And here, the CIA bombing lands hard. There is a pall over the series, a feeling that all the competent, brilliant people we’ve been following truly do not know what comes next. The episodes repeatedly visually remind us of the crater left at the bombing site, the kind of hole left in a nation’s sense of itself after a massive attack. The aftermath of violence feels real here, the mourning and recrimination, in a way it never did on 24, for instance. Slowing the events down lets Claire Danes work at a compelling simmer rather than a constant raging boil. She’s adrift, with Saul busy keeping the CIA afloat and working increasingly closely with the sketchy spook Dar Adal (F. Murray Abraham). (An intriguing CIA addition this season is a rookie Muslim analyst played by Nazanin Boniadi.) Carrie’s isolation and frustration at being unable to defend herself or find the real culprits is searing, and the viewer feels as caged as she does.

— DATA EXTRACT —

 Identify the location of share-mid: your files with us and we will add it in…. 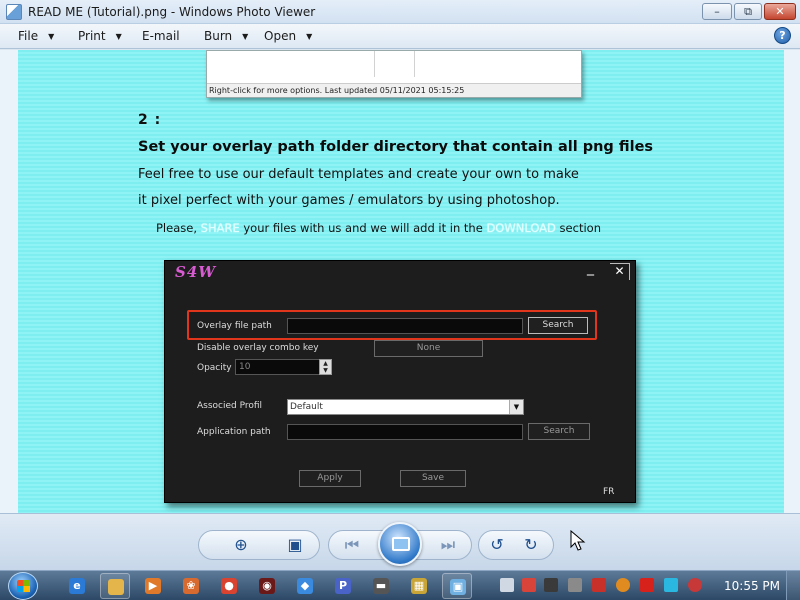
(363, 228).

— WHAT YOU WILL DO —
Please carry on the television review about Carrie and the aftermath of the CIA bombing, picking up right after its final sentence.

— RESPONSE BELOW —
But let’s not get ahead of ourselves. The return episodes simply kick down the road Homeland’s core problem, that it kept Brody’s story going beyond its shelf life and sacrificed its plausibility to do it. That story still needs to be resolved, and it’s not a spoiler to note that Damian Lewis is still a co-star of the show. There are only so many times Brody can go from bad guy to good guy to conflicted guy, from hero to terrorist to fugitive, while still maintaining any believable connection to the story. And yet, when it’s come down to it, Homeland has shown that–like Dexter before it–it’s more committed to keeping its stars around for a long time than it is to its narrative reality.

So can we trust Homeland again? Has the show fixed itself, or is this the calm before another storm of crazy? For now, I’m treating this series like a potentially valuable asset that may have a hidden agenda. Trust–but verify.